Work request: All of the entries should be written out again exactly.
======== Available data ========
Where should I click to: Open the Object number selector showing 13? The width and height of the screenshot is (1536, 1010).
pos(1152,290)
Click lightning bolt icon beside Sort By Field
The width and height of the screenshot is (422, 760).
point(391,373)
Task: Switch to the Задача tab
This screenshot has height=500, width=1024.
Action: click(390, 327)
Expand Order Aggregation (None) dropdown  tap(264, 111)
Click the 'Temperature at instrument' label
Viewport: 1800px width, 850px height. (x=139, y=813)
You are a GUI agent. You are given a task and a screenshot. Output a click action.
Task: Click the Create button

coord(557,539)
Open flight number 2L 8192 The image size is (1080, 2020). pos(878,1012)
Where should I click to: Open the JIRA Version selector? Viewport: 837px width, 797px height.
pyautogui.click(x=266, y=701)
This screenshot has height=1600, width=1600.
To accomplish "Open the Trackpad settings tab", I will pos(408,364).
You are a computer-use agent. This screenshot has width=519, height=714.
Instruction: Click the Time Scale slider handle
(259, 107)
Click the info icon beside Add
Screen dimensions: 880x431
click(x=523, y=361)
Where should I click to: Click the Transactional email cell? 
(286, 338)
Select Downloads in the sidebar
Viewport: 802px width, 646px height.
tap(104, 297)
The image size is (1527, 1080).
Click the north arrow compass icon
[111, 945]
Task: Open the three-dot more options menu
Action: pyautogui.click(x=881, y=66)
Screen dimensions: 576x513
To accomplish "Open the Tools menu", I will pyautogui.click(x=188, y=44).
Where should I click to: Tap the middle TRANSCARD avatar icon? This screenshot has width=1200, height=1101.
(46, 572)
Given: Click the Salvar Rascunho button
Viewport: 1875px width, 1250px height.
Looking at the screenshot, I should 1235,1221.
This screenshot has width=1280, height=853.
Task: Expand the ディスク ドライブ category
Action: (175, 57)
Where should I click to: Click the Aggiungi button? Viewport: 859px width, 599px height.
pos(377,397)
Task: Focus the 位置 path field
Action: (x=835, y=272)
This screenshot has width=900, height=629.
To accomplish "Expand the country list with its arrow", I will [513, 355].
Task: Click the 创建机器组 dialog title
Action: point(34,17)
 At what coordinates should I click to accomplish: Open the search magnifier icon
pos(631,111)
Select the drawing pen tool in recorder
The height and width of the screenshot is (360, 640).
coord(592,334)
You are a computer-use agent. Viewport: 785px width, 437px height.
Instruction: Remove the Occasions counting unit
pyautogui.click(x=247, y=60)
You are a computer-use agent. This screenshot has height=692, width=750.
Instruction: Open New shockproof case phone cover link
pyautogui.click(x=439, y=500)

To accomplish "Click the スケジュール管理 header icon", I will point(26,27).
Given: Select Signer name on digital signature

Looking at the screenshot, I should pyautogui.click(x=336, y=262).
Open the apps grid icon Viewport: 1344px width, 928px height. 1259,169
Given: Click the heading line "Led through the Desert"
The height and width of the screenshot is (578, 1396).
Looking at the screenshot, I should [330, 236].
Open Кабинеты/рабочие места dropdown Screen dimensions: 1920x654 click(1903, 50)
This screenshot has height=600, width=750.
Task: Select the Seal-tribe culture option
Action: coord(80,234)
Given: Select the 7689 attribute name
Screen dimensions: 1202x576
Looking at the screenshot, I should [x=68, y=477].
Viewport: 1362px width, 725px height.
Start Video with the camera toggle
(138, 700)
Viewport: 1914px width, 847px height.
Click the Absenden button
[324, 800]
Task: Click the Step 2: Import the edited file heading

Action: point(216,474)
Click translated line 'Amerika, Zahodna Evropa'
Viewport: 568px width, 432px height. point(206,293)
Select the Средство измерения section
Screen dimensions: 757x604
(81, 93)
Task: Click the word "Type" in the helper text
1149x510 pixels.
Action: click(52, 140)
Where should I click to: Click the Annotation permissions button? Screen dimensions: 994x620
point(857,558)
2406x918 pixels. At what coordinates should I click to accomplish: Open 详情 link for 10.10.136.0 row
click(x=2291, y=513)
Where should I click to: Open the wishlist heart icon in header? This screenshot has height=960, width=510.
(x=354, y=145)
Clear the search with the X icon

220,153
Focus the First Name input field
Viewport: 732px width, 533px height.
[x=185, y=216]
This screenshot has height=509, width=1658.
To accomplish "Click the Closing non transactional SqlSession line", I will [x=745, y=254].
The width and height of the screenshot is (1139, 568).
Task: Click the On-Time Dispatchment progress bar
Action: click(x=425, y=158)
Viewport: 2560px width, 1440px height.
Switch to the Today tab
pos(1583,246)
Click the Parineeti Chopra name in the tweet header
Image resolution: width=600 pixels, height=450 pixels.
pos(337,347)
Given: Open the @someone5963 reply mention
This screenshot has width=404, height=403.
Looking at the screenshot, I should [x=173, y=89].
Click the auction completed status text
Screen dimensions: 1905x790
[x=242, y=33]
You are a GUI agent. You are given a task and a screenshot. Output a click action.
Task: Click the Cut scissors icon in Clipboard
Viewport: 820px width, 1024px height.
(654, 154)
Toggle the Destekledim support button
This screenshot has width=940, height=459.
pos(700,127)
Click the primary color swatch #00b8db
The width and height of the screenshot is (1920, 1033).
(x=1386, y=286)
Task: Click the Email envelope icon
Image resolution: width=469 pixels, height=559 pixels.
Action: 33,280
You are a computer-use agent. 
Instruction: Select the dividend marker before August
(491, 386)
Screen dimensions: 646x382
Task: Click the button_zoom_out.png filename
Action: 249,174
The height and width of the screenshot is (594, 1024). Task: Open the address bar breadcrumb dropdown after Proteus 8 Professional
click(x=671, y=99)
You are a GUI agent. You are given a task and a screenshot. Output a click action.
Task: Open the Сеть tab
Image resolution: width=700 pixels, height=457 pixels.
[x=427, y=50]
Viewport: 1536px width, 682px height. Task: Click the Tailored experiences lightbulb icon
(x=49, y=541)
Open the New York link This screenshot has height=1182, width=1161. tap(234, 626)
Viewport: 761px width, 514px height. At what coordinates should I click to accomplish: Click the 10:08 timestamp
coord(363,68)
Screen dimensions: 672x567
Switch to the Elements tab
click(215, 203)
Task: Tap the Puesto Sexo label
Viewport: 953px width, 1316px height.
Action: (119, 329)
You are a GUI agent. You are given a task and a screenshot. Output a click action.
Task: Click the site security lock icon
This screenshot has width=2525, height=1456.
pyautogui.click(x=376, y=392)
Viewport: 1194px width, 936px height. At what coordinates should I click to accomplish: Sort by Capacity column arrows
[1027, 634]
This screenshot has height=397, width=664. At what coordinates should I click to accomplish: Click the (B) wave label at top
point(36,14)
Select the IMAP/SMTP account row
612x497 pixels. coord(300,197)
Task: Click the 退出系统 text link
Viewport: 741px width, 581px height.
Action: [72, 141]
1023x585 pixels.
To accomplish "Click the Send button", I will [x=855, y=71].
========
Solution:
Where should I click to: Open the Object number selector showing 13? The width and height of the screenshot is (1536, 1010).
pos(1152,290)
Click lightning bolt icon beside Sort By Field
The width and height of the screenshot is (422, 760).
point(391,373)
Task: Switch to the Задача tab
This screenshot has height=500, width=1024.
Action: click(390, 327)
Expand Order Aggregation (None) dropdown  tap(264, 111)
Click the 'Temperature at instrument' label
Viewport: 1800px width, 850px height. (x=139, y=813)
You are a GUI agent. You are given a task and a screenshot. Output a click action.
Task: Click the Create button

coord(557,539)
Open flight number 2L 8192 The image size is (1080, 2020). pos(878,1012)
Where should I click to: Open the JIRA Version selector? Viewport: 837px width, 797px height.
pyautogui.click(x=266, y=701)
This screenshot has height=1600, width=1600.
To accomplish "Open the Trackpad settings tab", I will pos(408,364).
You are a computer-use agent. This screenshot has width=519, height=714.
Instruction: Click the Time Scale slider handle
(259, 107)
Click the info icon beside Add
Screen dimensions: 880x431
click(x=523, y=361)
Where should I click to: Click the Transactional email cell? 
(286, 338)
Select Downloads in the sidebar
Viewport: 802px width, 646px height.
tap(104, 297)
The image size is (1527, 1080).
Click the north arrow compass icon
[111, 945]
Task: Open the three-dot more options menu
Action: pyautogui.click(x=881, y=66)
Screen dimensions: 576x513
To accomplish "Open the Tools menu", I will pyautogui.click(x=188, y=44).
Where should I click to: Tap the middle TRANSCARD avatar icon? This screenshot has width=1200, height=1101.
(46, 572)
Given: Click the Salvar Rascunho button
Viewport: 1875px width, 1250px height.
Looking at the screenshot, I should 1235,1221.
This screenshot has width=1280, height=853.
Task: Expand the ディスク ドライブ category
Action: (175, 57)
Where should I click to: Click the Aggiungi button? Viewport: 859px width, 599px height.
pos(377,397)
Task: Focus the 位置 path field
Action: (x=835, y=272)
This screenshot has width=900, height=629.
To accomplish "Expand the country list with its arrow", I will [513, 355].
Task: Click the 创建机器组 dialog title
Action: point(34,17)
 At what coordinates should I click to accomplish: Open the search magnifier icon
pos(631,111)
Select the drawing pen tool in recorder
The height and width of the screenshot is (360, 640).
coord(592,334)
You are a computer-use agent. Viewport: 785px width, 437px height.
Instruction: Remove the Occasions counting unit
pyautogui.click(x=247, y=60)
You are a computer-use agent. This screenshot has height=692, width=750.
Instruction: Open New shockproof case phone cover link
pyautogui.click(x=439, y=500)

To accomplish "Click the スケジュール管理 header icon", I will point(26,27).
Given: Select Signer name on digital signature

Looking at the screenshot, I should pyautogui.click(x=336, y=262).
Open the apps grid icon Viewport: 1344px width, 928px height. 1259,169
Given: Click the heading line "Led through the Desert"
The height and width of the screenshot is (578, 1396).
Looking at the screenshot, I should [330, 236].
Open Кабинеты/рабочие места dropdown Screen dimensions: 1920x654 click(1903, 50)
This screenshot has height=600, width=750.
Task: Select the Seal-tribe culture option
Action: coord(80,234)
Given: Select the 7689 attribute name
Screen dimensions: 1202x576
Looking at the screenshot, I should [x=68, y=477].
Viewport: 1362px width, 725px height.
Start Video with the camera toggle
(138, 700)
Viewport: 1914px width, 847px height.
Click the Absenden button
[324, 800]
Task: Click the Step 2: Import the edited file heading

Action: point(216,474)
Click translated line 'Amerika, Zahodna Evropa'
Viewport: 568px width, 432px height. point(206,293)
Select the Средство измерения section
Screen dimensions: 757x604
(81, 93)
Task: Click the word "Type" in the helper text
1149x510 pixels.
Action: click(52, 140)
Where should I click to: Click the Annotation permissions button? Screen dimensions: 994x620
point(857,558)
2406x918 pixels. At what coordinates should I click to accomplish: Open 详情 link for 10.10.136.0 row
click(x=2291, y=513)
Where should I click to: Open the wishlist heart icon in header? This screenshot has height=960, width=510.
(x=354, y=145)
Clear the search with the X icon

220,153
Focus the First Name input field
Viewport: 732px width, 533px height.
[x=185, y=216]
This screenshot has height=509, width=1658.
To accomplish "Click the Closing non transactional SqlSession line", I will [x=745, y=254].
The width and height of the screenshot is (1139, 568).
Task: Click the On-Time Dispatchment progress bar
Action: click(x=425, y=158)
Viewport: 2560px width, 1440px height.
Switch to the Today tab
pos(1583,246)
Click the Parineeti Chopra name in the tweet header
Image resolution: width=600 pixels, height=450 pixels.
pos(337,347)
Given: Open the @someone5963 reply mention
This screenshot has width=404, height=403.
Looking at the screenshot, I should [x=173, y=89].
Click the auction completed status text
Screen dimensions: 1905x790
[x=242, y=33]
You are a GUI agent. You are given a task and a screenshot. Output a click action.
Task: Click the Cut scissors icon in Clipboard
Viewport: 820px width, 1024px height.
(654, 154)
Toggle the Destekledim support button
This screenshot has width=940, height=459.
pos(700,127)
Click the primary color swatch #00b8db
The width and height of the screenshot is (1920, 1033).
(x=1386, y=286)
Task: Click the Email envelope icon
Image resolution: width=469 pixels, height=559 pixels.
Action: 33,280
You are a computer-use agent. 
Instruction: Select the dividend marker before August
(491, 386)
Screen dimensions: 646x382
Task: Click the button_zoom_out.png filename
Action: 249,174
The height and width of the screenshot is (594, 1024). Task: Open the address bar breadcrumb dropdown after Proteus 8 Professional
click(x=671, y=99)
You are a GUI agent. You are given a task and a screenshot. Output a click action.
Task: Open the Сеть tab
Image resolution: width=700 pixels, height=457 pixels.
[x=427, y=50]
Viewport: 1536px width, 682px height. Task: Click the Tailored experiences lightbulb icon
(x=49, y=541)
Open the New York link This screenshot has height=1182, width=1161. tap(234, 626)
Viewport: 761px width, 514px height. At what coordinates should I click to accomplish: Click the 10:08 timestamp
coord(363,68)
Screen dimensions: 672x567
Switch to the Elements tab
click(215, 203)
Task: Tap the Puesto Sexo label
Viewport: 953px width, 1316px height.
Action: (119, 329)
You are a GUI agent. You are given a task and a screenshot. Output a click action.
Task: Click the site security lock icon
This screenshot has width=2525, height=1456.
pyautogui.click(x=376, y=392)
Viewport: 1194px width, 936px height. At what coordinates should I click to accomplish: Sort by Capacity column arrows
[1027, 634]
This screenshot has height=397, width=664. At what coordinates should I click to accomplish: Click the (B) wave label at top
point(36,14)
Select the IMAP/SMTP account row
612x497 pixels. coord(300,197)
Task: Click the 退出系统 text link
Viewport: 741px width, 581px height.
Action: [72, 141]
1023x585 pixels.
To accomplish "Click the Send button", I will [x=855, y=71].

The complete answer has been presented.